## [Required work]
Put the data into a numbered list, skipping blank lines, starting with the line that contains "Expand the 75 replies thread" and going on through the line that contains "This screenshot has height=896, width=1279.".

## [Recorded data]

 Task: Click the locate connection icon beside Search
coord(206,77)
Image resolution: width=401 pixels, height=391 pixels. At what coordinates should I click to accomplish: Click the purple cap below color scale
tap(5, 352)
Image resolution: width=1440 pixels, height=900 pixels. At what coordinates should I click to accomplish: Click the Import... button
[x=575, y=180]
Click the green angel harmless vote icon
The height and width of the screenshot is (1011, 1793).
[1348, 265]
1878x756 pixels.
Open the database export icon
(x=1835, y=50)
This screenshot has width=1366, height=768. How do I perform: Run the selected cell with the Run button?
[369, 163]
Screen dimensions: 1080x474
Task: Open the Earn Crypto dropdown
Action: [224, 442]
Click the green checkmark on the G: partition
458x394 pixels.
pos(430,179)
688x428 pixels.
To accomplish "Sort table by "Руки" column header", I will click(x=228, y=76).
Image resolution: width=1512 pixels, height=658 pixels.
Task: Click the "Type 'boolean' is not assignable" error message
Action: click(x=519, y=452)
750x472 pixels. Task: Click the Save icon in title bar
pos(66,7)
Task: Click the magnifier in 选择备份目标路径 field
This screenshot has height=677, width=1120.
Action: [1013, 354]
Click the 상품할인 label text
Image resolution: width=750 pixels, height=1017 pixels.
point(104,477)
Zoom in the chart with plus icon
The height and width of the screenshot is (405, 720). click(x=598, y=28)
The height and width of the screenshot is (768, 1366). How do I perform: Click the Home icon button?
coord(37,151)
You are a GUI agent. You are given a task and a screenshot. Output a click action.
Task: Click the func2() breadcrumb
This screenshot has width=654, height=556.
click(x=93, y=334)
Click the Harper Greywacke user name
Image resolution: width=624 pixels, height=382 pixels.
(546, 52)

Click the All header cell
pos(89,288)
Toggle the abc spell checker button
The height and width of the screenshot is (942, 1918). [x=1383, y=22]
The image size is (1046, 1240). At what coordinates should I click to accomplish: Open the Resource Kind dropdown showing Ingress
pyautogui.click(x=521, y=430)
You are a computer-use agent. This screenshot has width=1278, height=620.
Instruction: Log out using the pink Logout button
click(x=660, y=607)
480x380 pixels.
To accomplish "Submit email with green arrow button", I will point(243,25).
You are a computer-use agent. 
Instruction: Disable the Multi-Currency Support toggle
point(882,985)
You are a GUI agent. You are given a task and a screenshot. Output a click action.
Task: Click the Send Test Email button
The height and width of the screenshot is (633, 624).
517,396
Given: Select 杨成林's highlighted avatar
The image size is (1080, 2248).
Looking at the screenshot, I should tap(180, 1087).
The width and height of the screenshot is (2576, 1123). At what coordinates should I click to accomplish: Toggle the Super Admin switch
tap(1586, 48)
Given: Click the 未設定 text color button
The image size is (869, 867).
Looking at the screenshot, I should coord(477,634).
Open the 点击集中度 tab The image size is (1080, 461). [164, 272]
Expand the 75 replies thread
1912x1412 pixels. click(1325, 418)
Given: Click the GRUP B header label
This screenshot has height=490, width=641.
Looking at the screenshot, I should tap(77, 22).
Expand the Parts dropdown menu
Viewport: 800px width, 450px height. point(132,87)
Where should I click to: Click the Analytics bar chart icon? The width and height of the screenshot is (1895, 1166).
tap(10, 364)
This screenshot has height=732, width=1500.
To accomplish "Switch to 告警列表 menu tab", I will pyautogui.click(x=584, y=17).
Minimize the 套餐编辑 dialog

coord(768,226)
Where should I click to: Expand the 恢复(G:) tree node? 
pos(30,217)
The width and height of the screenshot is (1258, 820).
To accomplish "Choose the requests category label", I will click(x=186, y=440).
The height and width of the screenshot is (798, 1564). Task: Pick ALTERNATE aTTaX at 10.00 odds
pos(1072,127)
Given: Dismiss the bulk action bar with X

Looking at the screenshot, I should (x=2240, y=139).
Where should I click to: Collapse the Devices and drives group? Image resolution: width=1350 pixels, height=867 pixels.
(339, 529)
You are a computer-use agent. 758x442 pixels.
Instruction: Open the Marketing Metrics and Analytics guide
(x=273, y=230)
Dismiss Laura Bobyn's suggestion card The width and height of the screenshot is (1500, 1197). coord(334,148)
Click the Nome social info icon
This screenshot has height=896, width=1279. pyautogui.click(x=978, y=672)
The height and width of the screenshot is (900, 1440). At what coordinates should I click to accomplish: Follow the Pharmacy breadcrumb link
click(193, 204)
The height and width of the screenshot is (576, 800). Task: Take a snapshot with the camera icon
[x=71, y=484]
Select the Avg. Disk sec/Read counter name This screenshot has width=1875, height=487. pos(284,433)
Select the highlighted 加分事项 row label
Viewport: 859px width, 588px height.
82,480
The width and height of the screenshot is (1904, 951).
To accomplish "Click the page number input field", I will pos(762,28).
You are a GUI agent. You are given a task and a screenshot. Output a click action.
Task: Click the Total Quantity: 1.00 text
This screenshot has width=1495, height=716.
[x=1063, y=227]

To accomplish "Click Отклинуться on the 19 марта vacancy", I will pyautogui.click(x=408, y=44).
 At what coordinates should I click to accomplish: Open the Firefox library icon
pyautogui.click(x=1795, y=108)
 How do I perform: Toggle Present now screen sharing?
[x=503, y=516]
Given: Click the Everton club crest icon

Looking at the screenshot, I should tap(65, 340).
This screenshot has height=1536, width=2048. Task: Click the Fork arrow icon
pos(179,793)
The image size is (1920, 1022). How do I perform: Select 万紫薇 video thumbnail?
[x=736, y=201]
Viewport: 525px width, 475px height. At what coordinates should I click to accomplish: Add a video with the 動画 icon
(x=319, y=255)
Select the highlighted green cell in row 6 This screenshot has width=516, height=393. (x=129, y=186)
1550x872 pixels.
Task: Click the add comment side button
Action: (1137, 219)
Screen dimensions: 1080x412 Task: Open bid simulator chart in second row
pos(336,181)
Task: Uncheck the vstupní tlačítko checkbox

## [Result of this exercise]
1. Expand the 75 replies thread
2. 1912x1412 pixels. click(1325, 418)
3. Given: Click the GRUP B header label
4. This screenshot has height=490, width=641.
5. Looking at the screenshot, I should tap(77, 22).
6. Expand the Parts dropdown menu
7. Viewport: 800px width, 450px height. point(132,87)
8. Where should I click to: Click the Analytics bar chart icon? The width and height of the screenshot is (1895, 1166).
9. tap(10, 364)
10. This screenshot has height=732, width=1500.
11. To accomplish "Switch to 告警列表 menu tab", I will pyautogui.click(x=584, y=17).
12. Minimize the 套餐编辑 dialog
13. coord(768,226)
14. Where should I click to: Expand the 恢复(G:) tree node? 
15. pos(30,217)
16. The width and height of the screenshot is (1258, 820).
17. To accomplish "Choose the requests category label", I will click(x=186, y=440).
18. The height and width of the screenshot is (798, 1564). Task: Pick ALTERNATE aTTaX at 10.00 odds
19. pos(1072,127)
20. Given: Dismiss the bulk action bar with X
21. Looking at the screenshot, I should (x=2240, y=139).
22. Where should I click to: Collapse the Devices and drives group? Image resolution: width=1350 pixels, height=867 pixels.
23. (339, 529)
24. You are a computer-use agent. 758x442 pixels.
25. Instruction: Open the Marketing Metrics and Analytics guide
26. (x=273, y=230)
27. Dismiss Laura Bobyn's suggestion card The width and height of the screenshot is (1500, 1197). coord(334,148)
28. Click the Nome social info icon
29. This screenshot has height=896, width=1279. pyautogui.click(x=978, y=672)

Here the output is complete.